• What you are asked to do: Report how many lines below contain the word "next", giving the number and no other words.

┌─ Records for the task

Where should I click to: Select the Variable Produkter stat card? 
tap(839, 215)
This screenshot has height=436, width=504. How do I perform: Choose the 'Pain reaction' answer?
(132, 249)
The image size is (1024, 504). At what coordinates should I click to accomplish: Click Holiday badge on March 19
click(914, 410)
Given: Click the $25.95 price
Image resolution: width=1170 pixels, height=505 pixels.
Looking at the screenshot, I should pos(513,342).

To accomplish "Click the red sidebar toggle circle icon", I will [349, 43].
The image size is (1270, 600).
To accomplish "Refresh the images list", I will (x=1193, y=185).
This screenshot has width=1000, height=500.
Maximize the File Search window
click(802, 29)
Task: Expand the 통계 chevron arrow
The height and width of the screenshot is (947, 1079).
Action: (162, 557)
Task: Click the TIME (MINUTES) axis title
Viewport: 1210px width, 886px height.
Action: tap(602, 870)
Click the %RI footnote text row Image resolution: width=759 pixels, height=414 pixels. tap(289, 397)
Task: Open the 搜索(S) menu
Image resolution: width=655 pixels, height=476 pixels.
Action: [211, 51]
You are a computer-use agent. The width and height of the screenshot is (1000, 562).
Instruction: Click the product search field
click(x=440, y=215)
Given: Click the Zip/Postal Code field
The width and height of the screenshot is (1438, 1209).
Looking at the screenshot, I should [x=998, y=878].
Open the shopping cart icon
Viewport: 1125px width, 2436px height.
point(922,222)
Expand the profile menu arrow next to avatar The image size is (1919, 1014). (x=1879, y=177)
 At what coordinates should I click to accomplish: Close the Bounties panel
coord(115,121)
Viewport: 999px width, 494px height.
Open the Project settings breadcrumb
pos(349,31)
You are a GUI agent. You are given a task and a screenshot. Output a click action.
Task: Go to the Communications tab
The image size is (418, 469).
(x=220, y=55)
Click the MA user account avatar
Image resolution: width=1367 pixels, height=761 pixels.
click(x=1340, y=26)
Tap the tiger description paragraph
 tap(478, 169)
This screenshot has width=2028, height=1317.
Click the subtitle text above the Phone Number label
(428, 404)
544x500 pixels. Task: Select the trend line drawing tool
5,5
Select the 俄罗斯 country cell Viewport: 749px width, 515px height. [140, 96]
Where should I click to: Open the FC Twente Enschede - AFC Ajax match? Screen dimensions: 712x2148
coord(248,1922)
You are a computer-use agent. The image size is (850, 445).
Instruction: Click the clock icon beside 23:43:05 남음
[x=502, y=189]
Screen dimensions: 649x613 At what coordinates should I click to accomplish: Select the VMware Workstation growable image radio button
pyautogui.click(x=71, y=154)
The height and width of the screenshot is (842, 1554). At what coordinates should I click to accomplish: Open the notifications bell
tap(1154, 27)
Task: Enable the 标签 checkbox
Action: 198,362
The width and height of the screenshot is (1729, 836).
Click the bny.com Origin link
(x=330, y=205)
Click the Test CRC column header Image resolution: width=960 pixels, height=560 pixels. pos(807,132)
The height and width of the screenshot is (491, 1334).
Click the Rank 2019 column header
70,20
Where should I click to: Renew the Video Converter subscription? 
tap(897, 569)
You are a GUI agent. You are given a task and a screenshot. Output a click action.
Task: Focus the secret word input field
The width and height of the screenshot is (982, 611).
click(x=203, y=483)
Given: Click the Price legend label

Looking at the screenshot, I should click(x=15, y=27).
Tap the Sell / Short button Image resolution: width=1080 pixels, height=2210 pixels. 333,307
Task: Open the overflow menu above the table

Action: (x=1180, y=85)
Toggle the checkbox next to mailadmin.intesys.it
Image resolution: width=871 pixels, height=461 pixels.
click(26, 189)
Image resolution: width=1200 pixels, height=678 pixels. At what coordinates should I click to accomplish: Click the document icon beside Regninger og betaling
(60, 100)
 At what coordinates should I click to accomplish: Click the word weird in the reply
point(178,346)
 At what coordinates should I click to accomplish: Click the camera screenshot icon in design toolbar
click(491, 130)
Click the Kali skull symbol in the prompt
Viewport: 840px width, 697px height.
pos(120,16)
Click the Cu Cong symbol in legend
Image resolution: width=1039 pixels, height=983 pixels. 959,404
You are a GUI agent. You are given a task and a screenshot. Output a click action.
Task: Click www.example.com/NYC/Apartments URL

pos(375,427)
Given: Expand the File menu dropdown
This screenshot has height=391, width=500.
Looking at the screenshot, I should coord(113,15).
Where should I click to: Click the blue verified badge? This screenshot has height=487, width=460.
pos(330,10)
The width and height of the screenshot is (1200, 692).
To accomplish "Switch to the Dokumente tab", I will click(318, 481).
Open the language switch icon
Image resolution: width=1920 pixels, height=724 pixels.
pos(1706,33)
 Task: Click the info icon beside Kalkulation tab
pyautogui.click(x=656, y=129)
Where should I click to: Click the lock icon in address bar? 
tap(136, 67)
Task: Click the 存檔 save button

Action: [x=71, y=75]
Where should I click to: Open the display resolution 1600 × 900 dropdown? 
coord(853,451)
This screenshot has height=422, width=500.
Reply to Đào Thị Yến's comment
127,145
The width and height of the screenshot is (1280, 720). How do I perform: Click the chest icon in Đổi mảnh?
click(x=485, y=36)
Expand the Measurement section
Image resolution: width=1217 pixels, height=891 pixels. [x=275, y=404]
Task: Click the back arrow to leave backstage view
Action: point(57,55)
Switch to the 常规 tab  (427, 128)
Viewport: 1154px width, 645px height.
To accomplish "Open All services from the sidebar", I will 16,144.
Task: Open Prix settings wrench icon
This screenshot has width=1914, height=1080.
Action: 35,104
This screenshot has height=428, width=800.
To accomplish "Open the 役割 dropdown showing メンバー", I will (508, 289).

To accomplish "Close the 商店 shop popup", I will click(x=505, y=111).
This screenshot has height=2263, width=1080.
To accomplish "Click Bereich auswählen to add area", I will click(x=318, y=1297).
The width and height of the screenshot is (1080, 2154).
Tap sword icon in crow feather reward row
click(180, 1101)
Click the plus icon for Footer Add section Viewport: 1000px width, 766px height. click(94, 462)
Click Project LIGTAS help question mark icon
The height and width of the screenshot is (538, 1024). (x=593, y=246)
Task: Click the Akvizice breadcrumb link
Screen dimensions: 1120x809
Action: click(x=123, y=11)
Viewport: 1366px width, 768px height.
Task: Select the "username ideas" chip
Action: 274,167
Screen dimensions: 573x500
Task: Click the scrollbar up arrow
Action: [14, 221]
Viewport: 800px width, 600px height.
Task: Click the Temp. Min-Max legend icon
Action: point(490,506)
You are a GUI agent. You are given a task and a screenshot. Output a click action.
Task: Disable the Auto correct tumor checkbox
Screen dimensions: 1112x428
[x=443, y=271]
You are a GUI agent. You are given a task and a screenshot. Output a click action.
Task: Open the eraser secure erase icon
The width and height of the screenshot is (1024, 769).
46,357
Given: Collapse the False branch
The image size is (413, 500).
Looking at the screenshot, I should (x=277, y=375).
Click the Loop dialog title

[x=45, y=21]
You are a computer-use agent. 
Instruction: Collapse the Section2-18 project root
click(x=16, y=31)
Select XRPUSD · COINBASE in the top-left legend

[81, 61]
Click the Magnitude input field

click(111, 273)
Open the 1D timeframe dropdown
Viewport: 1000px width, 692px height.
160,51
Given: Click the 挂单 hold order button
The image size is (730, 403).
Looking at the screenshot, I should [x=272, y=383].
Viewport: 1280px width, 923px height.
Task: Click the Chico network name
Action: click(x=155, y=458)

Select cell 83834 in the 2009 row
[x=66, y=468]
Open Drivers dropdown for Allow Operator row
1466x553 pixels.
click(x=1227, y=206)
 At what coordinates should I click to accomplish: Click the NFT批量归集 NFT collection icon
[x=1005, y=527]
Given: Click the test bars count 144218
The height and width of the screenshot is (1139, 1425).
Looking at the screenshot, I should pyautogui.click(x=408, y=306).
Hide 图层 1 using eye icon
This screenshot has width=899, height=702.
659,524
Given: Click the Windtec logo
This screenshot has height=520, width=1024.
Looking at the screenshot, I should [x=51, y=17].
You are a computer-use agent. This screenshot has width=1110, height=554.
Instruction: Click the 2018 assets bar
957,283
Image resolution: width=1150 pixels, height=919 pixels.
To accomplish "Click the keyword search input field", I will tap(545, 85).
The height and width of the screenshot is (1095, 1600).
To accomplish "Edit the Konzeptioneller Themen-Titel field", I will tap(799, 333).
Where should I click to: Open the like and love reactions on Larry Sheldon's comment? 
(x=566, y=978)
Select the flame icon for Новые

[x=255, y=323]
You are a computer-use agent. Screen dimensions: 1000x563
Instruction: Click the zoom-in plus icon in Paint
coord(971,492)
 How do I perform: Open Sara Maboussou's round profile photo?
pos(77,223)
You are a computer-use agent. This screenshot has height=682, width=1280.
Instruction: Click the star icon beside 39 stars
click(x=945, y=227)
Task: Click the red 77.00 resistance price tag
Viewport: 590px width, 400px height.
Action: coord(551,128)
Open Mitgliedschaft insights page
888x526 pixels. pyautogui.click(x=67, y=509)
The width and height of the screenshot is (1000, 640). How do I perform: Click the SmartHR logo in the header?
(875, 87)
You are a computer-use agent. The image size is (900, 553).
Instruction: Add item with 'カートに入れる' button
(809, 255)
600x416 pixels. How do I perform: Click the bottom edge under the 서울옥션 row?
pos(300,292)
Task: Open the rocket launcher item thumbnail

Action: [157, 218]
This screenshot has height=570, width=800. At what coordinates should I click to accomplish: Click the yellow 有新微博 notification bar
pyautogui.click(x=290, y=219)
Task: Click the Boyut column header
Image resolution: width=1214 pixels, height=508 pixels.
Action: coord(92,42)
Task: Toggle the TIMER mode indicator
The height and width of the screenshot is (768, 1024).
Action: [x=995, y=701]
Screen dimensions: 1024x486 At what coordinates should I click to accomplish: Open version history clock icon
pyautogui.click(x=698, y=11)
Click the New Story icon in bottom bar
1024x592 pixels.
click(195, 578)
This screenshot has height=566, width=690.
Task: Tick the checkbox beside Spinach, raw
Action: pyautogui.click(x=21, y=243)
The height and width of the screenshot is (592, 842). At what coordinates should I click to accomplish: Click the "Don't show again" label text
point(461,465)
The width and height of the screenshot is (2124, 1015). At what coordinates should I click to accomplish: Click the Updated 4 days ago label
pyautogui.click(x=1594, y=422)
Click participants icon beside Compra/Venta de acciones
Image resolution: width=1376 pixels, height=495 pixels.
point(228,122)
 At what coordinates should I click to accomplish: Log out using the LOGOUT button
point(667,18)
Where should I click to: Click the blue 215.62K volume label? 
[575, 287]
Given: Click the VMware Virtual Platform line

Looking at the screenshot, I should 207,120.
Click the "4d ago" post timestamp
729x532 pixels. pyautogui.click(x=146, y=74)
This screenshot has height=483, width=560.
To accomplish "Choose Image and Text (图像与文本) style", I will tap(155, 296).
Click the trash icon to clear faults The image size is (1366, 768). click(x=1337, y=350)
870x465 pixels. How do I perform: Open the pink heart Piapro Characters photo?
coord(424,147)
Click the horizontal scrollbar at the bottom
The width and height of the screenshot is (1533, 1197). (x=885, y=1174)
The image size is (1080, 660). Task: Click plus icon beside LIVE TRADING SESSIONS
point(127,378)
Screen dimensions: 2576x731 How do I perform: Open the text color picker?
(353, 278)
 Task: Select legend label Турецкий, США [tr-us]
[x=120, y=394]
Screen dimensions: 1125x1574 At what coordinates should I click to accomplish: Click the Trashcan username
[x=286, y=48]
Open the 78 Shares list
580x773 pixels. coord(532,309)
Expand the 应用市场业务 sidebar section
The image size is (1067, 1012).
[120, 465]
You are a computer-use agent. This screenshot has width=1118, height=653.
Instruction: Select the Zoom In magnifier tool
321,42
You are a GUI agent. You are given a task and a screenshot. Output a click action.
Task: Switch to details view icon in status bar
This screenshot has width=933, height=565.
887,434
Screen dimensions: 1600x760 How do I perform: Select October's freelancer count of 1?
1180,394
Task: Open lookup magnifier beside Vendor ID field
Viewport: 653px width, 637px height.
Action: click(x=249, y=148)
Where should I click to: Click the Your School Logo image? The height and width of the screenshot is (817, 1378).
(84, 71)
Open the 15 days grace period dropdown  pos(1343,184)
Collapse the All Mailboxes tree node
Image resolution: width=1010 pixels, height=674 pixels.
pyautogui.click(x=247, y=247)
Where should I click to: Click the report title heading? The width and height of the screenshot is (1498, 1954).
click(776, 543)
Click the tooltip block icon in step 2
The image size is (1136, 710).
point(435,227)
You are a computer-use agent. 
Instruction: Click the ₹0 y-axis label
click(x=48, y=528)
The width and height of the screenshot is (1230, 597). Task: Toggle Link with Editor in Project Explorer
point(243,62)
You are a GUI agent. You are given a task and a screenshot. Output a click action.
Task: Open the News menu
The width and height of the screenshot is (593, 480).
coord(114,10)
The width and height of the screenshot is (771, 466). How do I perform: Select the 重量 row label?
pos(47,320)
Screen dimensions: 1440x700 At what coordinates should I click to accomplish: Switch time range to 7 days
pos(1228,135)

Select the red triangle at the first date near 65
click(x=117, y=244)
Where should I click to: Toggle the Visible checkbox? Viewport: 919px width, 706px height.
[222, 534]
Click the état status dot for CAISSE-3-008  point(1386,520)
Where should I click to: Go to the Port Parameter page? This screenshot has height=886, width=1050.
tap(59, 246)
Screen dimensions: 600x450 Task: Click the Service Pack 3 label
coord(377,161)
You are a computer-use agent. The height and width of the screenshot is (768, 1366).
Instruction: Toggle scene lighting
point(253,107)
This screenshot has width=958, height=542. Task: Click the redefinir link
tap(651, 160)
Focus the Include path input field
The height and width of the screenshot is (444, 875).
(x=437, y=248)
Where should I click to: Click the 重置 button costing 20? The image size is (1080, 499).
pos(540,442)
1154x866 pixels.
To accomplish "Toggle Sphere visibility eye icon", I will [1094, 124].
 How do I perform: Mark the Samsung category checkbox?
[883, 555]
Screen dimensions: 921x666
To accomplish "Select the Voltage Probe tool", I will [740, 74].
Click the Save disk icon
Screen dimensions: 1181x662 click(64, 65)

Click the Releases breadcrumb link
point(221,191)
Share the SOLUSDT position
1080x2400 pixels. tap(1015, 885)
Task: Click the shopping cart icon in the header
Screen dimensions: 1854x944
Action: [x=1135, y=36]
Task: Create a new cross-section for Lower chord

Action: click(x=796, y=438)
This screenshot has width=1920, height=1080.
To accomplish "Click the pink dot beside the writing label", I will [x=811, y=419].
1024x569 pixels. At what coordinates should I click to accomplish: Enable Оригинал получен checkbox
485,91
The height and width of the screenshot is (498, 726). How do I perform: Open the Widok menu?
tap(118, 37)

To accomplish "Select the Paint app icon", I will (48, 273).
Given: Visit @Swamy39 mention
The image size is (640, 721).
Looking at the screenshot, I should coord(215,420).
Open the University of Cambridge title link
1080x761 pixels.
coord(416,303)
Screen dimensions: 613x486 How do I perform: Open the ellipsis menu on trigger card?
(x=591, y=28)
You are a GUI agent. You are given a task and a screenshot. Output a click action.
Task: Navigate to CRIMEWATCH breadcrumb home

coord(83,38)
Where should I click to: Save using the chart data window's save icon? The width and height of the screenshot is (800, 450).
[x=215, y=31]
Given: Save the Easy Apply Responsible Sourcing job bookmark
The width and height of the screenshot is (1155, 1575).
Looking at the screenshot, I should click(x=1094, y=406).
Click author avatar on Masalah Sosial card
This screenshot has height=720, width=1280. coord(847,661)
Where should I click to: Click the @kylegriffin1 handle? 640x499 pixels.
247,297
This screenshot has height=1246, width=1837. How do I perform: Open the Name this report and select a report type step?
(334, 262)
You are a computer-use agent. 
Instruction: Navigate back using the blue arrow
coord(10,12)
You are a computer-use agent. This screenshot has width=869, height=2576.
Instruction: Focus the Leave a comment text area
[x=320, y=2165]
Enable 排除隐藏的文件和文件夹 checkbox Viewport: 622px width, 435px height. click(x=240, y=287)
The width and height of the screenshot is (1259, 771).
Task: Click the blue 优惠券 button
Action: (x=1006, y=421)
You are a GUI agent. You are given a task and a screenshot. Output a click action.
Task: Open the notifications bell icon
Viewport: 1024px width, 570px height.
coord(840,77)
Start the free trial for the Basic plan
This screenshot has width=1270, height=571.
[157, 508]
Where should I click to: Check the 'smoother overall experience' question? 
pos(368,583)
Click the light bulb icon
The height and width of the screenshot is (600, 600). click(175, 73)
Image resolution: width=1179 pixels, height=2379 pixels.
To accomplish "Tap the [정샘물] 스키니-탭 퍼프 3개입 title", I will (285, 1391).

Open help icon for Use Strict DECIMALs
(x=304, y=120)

└─

• Answer section: 2